Équipe nationale : Les 3 critères de Walid Sadi pour le futur sélectionneur

Équipe nationale : Les 3 critères de Walid Sadi pour le futur sélectionneur

L’expérience vécue avec Vladimir Petkovic semble avoir laissé des traces au sein de la Fédération algérienne de football. Le président de la FAF, Walid Sadi, aurait tiré plusieurs enseignements de cette période et entend désormais éviter que les mêmes difficultés ne se reproduisent avec le prochain sélectionneur des Verts.
Dans cette optique, trois conditions majeures auraient été fixées avant la désignation du futur entraîneur de l’équipe nationale. Des exigences qui traduisent clairement la volonté de la FAF de tirer les leçons du passé et de repartir sur des bases plus maîtrisées.

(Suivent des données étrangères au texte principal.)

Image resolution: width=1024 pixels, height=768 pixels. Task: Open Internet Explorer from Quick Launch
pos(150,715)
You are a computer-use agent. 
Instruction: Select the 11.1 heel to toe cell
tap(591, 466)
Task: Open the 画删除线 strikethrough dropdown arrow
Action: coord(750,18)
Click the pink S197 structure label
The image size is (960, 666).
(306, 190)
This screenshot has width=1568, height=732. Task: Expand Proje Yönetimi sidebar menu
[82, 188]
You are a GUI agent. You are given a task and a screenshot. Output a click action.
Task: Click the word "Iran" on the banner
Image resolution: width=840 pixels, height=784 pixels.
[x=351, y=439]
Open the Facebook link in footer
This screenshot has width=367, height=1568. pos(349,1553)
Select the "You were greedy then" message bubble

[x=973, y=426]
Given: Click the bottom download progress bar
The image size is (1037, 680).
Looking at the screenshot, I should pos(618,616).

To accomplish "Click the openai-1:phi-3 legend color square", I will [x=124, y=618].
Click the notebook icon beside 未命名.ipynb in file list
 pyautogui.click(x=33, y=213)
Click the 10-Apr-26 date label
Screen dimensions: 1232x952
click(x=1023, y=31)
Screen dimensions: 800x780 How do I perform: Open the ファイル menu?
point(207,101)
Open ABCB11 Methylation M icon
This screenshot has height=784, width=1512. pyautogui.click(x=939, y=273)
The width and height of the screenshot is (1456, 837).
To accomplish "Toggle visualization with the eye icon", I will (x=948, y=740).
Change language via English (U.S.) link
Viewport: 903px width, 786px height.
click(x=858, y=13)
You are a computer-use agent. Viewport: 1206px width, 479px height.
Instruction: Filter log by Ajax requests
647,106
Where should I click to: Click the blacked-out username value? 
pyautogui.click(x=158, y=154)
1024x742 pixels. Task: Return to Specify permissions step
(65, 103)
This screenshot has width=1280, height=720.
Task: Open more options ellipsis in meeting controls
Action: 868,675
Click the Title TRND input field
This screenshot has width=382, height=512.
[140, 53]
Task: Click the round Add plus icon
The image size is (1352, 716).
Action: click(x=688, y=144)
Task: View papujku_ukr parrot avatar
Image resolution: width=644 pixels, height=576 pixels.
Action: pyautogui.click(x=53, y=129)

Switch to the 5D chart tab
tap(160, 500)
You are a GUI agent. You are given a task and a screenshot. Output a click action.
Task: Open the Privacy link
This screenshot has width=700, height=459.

La première condition concerne l’aspect financier. Walid Sadi ne souhaiterait plus s’engager dans un contrat jugé trop coûteux, à l’image de celui conclu avec Petkovic après la prolongation de son contrat jusqu’en 2028. Le futur sélectionneur devra ainsi respecter une enveloppe salariale qui ne dépasserait pas les 100 000 euros par mois.
Cette limite permettrait à la Fédération de réduire considérablement la facture liée au poste de sélectionneur. Le salaire du prochain entraîneur serait ainsi inférieur d’environ 60 000 euros mensuels à celui qui avait été accordé à Petkovic après sa prolongation. Une manière, pour Sadi, de préserver les finances de la FAF tout en maintenant un niveau d’exigence élevé.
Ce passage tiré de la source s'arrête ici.